_What to do_.
Print the records again, matching each line exactly.

(Stored data entries)
=====

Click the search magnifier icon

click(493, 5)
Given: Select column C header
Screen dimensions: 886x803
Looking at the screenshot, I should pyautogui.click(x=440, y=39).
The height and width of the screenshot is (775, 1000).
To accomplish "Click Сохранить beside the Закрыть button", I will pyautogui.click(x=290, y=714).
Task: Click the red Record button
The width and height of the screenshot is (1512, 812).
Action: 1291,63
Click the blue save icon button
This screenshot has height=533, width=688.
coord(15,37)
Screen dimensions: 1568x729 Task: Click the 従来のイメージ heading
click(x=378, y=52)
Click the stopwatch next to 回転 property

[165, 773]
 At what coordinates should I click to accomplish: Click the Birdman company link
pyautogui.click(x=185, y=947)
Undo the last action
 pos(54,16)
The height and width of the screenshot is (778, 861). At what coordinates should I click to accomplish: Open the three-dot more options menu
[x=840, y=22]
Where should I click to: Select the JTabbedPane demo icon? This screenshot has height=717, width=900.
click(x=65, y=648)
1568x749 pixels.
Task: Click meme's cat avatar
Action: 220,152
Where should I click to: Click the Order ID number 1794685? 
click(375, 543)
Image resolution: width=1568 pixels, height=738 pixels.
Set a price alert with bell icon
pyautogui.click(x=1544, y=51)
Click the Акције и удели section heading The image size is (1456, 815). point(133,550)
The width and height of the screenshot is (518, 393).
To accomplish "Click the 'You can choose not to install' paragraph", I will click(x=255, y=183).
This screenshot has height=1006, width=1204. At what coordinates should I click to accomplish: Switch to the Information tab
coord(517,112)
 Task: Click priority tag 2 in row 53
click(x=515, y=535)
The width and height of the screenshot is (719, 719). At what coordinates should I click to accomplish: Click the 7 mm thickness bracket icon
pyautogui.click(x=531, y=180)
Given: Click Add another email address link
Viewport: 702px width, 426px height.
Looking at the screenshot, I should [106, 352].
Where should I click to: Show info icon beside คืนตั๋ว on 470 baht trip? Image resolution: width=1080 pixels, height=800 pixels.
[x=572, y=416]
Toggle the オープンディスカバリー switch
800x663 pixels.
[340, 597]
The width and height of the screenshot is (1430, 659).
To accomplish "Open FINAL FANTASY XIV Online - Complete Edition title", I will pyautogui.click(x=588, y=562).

=====

_Answer below_.
Click the search magnifier icon

click(493, 5)
Given: Select column C header
Screen dimensions: 886x803
Looking at the screenshot, I should pyautogui.click(x=440, y=39).
The height and width of the screenshot is (775, 1000).
To accomplish "Click Сохранить beside the Закрыть button", I will pyautogui.click(x=290, y=714).
Task: Click the red Record button
The width and height of the screenshot is (1512, 812).
Action: 1291,63
Click the blue save icon button
This screenshot has height=533, width=688.
coord(15,37)
Screen dimensions: 1568x729 Task: Click the 従来のイメージ heading
click(x=378, y=52)
Click the stopwatch next to 回転 property

[165, 773]
 At what coordinates should I click to accomplish: Click the Birdman company link
pyautogui.click(x=185, y=947)
Undo the last action
 pos(54,16)
The height and width of the screenshot is (778, 861). At what coordinates should I click to accomplish: Open the three-dot more options menu
[x=840, y=22]
Where should I click to: Select the JTabbedPane demo icon? This screenshot has height=717, width=900.
click(x=65, y=648)
1568x749 pixels.
Task: Click meme's cat avatar
Action: 220,152
Where should I click to: Click the Order ID number 1794685? 
click(375, 543)
Image resolution: width=1568 pixels, height=738 pixels.
Set a price alert with bell icon
pyautogui.click(x=1544, y=51)
Click the Акције и удели section heading The image size is (1456, 815). point(133,550)
The width and height of the screenshot is (518, 393).
To accomplish "Click the 'You can choose not to install' paragraph", I will click(x=255, y=183).
This screenshot has height=1006, width=1204. At what coordinates should I click to accomplish: Switch to the Information tab
coord(517,112)
 Task: Click priority tag 2 in row 53
click(x=515, y=535)
The width and height of the screenshot is (719, 719). At what coordinates should I click to accomplish: Click the 7 mm thickness bracket icon
pyautogui.click(x=531, y=180)
Given: Click Add another email address link
Viewport: 702px width, 426px height.
Looking at the screenshot, I should [106, 352].
Where should I click to: Show info icon beside คืนตั๋ว on 470 baht trip? Image resolution: width=1080 pixels, height=800 pixels.
[x=572, y=416]
Toggle the オープンディスカバリー switch
800x663 pixels.
[340, 597]
The width and height of the screenshot is (1430, 659).
To accomplish "Open FINAL FANTASY XIV Online - Complete Edition title", I will pyautogui.click(x=588, y=562).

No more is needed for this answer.